-- Stated task --
Print the entries from the line containing "Switch to the Summary" through the line containing "point(1142,308)", copying each one exactly.
....................
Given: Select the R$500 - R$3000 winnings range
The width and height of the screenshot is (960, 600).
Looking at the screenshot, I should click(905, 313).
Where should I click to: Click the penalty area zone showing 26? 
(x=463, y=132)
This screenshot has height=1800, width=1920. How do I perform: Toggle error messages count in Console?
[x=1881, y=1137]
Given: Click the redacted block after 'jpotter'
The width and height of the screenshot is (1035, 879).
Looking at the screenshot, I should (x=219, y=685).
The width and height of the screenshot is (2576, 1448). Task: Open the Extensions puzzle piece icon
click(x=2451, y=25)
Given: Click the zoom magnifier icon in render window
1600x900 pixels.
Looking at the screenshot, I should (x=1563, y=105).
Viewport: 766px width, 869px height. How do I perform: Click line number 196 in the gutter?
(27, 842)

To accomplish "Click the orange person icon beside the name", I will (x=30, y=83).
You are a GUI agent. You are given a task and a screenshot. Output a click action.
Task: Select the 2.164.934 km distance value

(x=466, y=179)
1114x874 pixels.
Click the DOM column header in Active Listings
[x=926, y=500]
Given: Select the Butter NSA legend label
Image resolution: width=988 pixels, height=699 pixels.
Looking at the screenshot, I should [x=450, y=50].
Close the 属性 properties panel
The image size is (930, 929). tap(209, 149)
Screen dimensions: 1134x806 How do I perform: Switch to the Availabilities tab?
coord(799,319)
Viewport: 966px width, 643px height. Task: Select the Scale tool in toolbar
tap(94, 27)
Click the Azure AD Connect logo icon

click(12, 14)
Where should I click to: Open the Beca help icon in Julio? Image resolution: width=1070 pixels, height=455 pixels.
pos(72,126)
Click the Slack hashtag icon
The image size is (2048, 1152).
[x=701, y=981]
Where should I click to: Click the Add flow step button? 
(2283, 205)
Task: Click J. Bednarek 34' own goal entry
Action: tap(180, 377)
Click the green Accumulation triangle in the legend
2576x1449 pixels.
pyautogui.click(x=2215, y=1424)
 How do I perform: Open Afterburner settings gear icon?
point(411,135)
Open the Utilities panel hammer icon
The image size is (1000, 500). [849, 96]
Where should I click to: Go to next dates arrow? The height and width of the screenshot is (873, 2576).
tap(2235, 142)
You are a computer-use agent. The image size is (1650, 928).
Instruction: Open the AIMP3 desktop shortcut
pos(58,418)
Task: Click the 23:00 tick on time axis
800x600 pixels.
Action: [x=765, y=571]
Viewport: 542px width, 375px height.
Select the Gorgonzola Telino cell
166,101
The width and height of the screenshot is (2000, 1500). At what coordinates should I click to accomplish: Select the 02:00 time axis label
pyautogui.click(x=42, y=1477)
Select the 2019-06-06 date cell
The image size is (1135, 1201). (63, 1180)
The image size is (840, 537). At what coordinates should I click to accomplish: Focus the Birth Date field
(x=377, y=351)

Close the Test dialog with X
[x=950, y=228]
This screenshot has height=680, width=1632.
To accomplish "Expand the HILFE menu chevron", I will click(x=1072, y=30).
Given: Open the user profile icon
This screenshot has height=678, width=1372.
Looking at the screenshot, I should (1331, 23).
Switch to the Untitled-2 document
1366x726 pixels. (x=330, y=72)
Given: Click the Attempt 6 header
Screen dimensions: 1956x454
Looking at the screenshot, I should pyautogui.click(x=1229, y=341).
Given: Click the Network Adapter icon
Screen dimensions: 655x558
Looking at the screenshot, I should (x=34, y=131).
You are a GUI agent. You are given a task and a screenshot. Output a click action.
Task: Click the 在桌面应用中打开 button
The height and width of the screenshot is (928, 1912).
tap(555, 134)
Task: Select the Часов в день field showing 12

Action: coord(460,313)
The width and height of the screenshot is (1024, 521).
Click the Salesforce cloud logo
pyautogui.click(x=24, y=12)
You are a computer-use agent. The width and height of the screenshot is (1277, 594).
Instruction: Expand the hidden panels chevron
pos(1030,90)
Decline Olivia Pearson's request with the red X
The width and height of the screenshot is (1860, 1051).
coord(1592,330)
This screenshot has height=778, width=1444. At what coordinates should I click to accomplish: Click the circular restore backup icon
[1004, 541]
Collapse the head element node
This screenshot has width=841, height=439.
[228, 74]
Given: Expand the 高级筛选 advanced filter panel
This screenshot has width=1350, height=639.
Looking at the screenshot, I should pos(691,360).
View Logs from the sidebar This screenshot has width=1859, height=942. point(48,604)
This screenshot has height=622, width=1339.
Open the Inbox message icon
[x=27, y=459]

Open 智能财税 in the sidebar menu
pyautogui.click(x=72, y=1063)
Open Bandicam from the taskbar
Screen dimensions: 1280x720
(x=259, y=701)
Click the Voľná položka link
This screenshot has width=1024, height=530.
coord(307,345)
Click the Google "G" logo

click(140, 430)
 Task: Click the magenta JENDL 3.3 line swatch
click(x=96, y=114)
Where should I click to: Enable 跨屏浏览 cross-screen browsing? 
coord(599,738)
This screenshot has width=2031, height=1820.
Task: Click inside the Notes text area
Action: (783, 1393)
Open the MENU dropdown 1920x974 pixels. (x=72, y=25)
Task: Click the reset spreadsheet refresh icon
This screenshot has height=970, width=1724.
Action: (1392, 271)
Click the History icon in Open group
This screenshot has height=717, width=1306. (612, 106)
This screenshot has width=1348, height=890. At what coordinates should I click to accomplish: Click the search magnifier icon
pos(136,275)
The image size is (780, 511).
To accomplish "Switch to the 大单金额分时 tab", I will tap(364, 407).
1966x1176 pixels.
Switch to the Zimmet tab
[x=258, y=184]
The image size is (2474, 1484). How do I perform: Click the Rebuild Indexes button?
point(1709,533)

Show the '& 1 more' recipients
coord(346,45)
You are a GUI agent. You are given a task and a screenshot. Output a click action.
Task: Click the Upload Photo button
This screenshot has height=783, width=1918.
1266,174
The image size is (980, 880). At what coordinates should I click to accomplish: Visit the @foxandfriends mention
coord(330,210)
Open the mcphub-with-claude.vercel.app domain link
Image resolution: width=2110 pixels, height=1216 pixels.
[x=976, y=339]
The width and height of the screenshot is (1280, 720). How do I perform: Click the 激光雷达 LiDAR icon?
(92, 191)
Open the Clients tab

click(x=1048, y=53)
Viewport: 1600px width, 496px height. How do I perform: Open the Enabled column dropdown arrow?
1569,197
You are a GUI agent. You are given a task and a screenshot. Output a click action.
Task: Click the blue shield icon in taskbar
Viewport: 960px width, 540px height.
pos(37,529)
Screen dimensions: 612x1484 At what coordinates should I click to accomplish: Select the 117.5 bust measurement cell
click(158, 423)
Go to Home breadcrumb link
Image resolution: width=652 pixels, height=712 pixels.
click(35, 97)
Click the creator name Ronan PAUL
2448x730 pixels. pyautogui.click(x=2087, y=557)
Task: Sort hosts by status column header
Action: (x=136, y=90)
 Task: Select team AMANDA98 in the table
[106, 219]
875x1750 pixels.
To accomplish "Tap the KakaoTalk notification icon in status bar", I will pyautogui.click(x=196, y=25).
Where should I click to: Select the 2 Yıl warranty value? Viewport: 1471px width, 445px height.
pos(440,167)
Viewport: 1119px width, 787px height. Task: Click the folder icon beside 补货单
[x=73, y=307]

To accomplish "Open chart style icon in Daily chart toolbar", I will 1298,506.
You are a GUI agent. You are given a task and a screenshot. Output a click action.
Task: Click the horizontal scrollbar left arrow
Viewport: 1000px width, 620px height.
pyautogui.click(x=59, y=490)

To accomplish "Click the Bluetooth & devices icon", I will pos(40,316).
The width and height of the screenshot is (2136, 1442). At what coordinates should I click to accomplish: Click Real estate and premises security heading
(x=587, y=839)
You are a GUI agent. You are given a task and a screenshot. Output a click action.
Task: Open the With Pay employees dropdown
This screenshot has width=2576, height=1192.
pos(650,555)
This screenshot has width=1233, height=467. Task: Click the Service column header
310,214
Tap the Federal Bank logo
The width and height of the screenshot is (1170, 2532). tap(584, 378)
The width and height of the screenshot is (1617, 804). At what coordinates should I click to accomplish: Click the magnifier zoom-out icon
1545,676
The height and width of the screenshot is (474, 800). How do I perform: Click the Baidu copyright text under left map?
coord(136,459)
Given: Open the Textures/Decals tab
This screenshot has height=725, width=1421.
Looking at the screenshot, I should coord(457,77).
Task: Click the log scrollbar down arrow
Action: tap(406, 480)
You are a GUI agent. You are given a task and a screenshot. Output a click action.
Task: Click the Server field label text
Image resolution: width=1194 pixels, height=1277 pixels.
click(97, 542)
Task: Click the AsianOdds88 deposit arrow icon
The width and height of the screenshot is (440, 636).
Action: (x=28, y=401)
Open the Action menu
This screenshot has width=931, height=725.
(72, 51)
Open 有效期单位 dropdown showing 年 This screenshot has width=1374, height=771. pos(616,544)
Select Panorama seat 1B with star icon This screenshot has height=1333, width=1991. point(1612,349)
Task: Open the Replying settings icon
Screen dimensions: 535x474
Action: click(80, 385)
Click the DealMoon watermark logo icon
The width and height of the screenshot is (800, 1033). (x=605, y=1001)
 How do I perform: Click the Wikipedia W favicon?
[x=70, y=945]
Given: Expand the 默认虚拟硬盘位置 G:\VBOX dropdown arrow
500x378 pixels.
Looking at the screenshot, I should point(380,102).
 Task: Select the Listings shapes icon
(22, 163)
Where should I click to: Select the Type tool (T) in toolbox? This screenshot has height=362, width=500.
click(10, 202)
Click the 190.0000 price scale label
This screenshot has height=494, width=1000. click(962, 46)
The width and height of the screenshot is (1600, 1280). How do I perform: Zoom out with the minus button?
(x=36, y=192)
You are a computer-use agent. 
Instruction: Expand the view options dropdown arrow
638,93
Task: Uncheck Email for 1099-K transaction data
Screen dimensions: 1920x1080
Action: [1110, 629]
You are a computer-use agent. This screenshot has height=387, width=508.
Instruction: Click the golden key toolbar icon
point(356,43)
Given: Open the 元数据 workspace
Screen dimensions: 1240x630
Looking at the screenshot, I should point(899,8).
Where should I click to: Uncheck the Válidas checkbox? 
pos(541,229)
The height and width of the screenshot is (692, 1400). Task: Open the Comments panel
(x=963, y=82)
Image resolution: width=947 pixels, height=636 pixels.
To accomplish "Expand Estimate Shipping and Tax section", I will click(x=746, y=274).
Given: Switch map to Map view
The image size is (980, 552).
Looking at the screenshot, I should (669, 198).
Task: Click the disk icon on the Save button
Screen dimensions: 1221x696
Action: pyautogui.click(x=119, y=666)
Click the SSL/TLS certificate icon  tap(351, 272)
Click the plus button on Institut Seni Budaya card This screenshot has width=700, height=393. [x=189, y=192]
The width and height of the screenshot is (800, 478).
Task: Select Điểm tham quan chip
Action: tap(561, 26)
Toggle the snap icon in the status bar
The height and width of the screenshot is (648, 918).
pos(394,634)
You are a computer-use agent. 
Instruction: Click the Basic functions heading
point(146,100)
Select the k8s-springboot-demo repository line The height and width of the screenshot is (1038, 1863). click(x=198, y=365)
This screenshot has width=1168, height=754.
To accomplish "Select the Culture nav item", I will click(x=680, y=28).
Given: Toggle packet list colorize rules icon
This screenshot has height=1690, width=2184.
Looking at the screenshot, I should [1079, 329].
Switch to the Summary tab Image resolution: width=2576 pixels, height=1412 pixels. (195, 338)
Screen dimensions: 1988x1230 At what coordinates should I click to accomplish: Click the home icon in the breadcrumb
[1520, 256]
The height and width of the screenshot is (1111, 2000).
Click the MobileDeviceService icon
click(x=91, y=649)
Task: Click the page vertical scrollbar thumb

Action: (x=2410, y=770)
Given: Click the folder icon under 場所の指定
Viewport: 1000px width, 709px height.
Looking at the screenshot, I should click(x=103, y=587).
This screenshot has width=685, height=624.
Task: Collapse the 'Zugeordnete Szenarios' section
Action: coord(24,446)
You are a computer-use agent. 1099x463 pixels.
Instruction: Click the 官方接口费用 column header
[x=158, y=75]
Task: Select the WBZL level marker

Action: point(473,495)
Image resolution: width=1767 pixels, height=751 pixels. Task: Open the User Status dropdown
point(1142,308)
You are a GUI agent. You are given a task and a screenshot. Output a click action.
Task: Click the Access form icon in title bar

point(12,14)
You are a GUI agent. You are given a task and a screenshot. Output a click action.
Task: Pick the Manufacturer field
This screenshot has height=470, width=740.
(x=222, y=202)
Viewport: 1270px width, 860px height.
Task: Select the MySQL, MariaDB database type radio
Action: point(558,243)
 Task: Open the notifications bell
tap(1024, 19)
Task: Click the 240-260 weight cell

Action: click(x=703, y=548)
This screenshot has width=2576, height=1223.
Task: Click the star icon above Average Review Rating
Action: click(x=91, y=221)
....................
-- Task answer --
Switch to the Summary tab Image resolution: width=2576 pixels, height=1412 pixels. (195, 338)
Screen dimensions: 1988x1230 At what coordinates should I click to accomplish: Click the home icon in the breadcrumb
[1520, 256]
The height and width of the screenshot is (1111, 2000).
Click the MobileDeviceService icon
click(x=91, y=649)
Task: Click the page vertical scrollbar thumb

Action: (x=2410, y=770)
Given: Click the folder icon under 場所の指定
Viewport: 1000px width, 709px height.
Looking at the screenshot, I should click(x=103, y=587).
This screenshot has width=685, height=624.
Task: Collapse the 'Zugeordnete Szenarios' section
Action: coord(24,446)
You are a computer-use agent. 1099x463 pixels.
Instruction: Click the 官方接口费用 column header
[x=158, y=75]
Task: Select the WBZL level marker

Action: point(473,495)
Image resolution: width=1767 pixels, height=751 pixels. Task: Open the User Status dropdown
point(1142,308)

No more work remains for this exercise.